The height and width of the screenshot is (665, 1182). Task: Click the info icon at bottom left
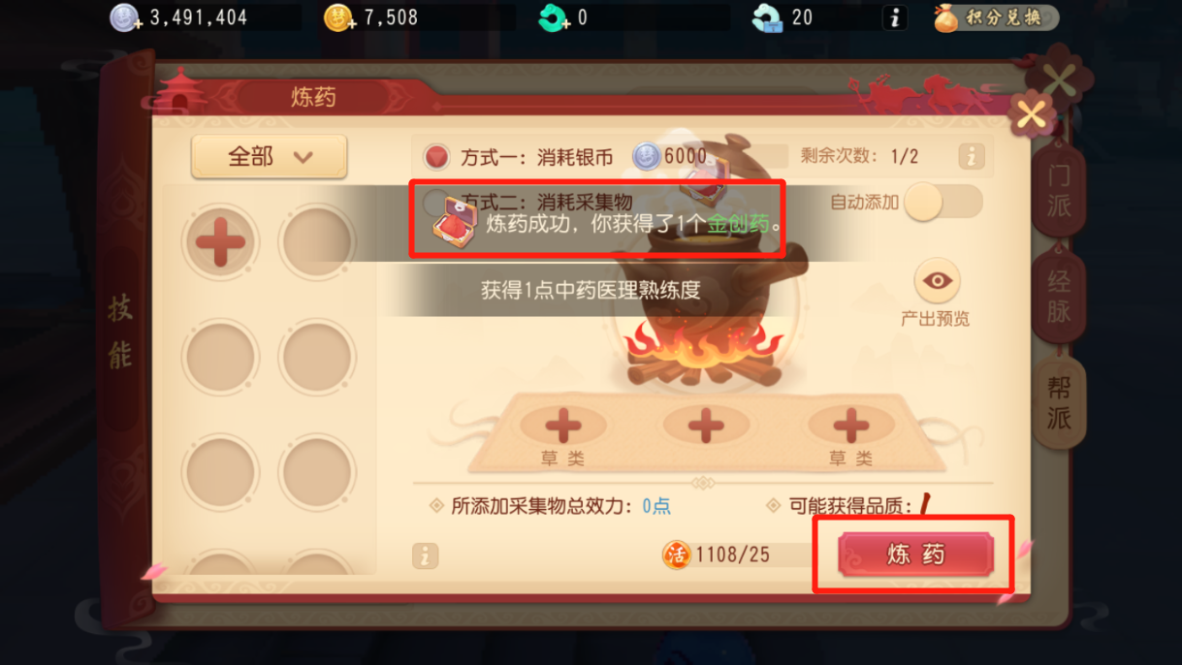point(425,555)
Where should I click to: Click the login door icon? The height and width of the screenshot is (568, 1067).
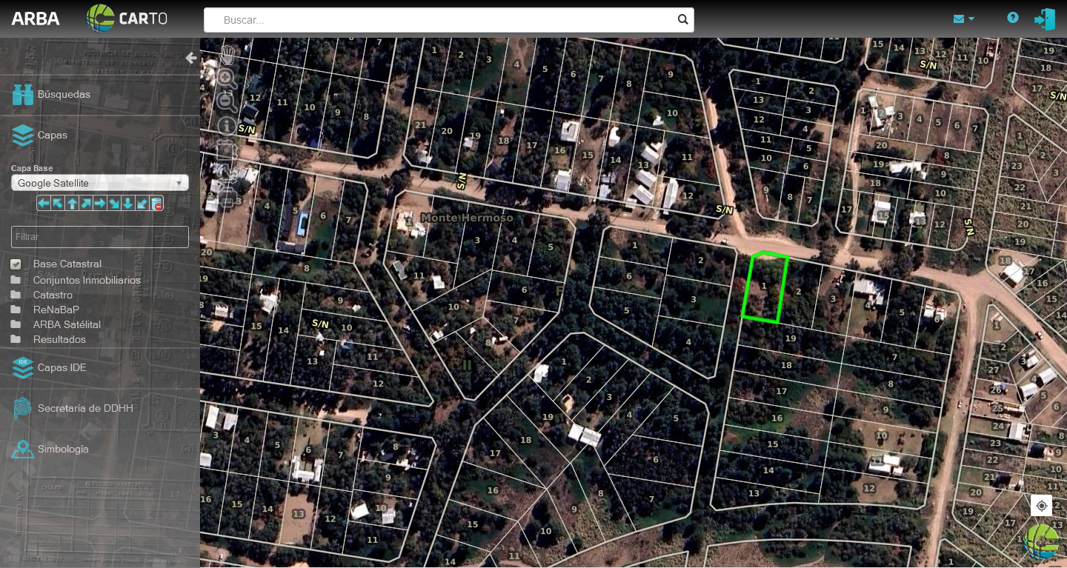(x=1045, y=19)
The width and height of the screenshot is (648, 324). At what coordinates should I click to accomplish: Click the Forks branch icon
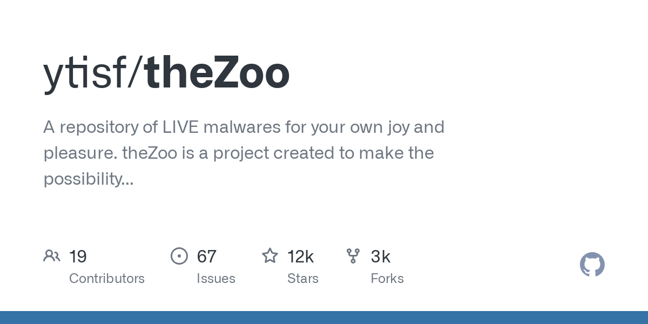pos(353,256)
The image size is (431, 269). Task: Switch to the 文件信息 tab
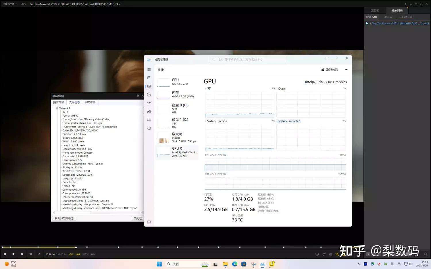point(74,102)
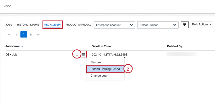This screenshot has width=215, height=105.
Task: Go to first page arrow
Action: coord(9,34)
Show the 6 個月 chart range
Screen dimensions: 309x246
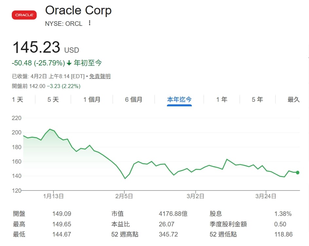click(134, 99)
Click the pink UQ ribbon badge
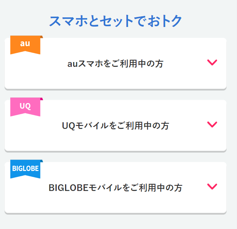The width and height of the screenshot is (237, 229). tap(25, 107)
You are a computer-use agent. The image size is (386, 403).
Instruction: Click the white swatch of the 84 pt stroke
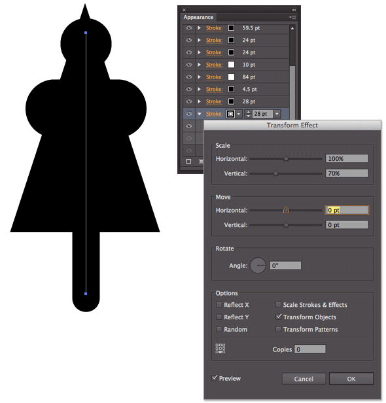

:: What to work on ::
Retype each line above exactly. Leave the images out.

:: Reply to the task ::
The height and width of the screenshot is (665, 1182). Task: Click the info icon at bottom left
point(425,555)
Where should I click to: Click the login door icon? The height and width of the screenshot is (568, 1067).
(x=1045, y=19)
The width and height of the screenshot is (648, 324). At what coordinates should I click to accomplish: Click the Forks branch icon
pos(353,256)
The image size is (431, 269). Task: Switch to the 文件信息 tab
point(74,102)
This screenshot has width=215, height=105.
Task: Go to first page arrow
Action: coord(9,34)
Show the 6 個月 chart range
Screen dimensions: 309x246
click(134, 99)
Click the pink UQ ribbon badge
The width and height of the screenshot is (237, 229). tap(25, 107)
You are a computer-use agent. The image size is (386, 403).
Instruction: Click the white swatch of the 84 pt stroke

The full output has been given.